■ What to produce:
What lines in the records below hold the string "field"? Please show them.
━━━ Records shown ━━━
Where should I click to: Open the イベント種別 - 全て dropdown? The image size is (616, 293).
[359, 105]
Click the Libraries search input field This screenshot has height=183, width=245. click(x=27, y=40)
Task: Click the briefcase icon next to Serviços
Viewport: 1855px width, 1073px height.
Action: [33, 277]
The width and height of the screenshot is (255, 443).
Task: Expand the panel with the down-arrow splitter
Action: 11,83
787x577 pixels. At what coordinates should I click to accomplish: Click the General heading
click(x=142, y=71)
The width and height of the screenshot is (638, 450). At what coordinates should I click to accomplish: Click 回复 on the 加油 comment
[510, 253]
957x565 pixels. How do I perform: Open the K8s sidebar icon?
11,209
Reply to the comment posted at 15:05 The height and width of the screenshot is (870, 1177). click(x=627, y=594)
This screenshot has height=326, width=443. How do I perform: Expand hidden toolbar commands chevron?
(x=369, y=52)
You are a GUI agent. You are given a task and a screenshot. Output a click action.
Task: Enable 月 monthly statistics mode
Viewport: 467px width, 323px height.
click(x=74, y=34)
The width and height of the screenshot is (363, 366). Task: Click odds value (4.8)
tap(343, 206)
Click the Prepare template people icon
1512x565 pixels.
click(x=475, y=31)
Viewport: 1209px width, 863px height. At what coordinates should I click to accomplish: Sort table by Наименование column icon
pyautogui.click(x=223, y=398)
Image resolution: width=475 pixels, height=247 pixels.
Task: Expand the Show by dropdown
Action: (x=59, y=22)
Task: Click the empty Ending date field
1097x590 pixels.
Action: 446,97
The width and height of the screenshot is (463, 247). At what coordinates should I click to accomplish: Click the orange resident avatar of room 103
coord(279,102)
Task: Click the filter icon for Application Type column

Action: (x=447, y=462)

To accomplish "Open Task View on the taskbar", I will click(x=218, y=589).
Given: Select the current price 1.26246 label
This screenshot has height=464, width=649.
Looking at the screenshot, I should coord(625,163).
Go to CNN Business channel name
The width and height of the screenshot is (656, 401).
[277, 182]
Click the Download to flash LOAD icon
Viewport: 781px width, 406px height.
━━━
■ Solved problem:
Click the Libraries search input field This screenshot has height=183, width=245. click(x=27, y=40)
Task: Click the empty Ending date field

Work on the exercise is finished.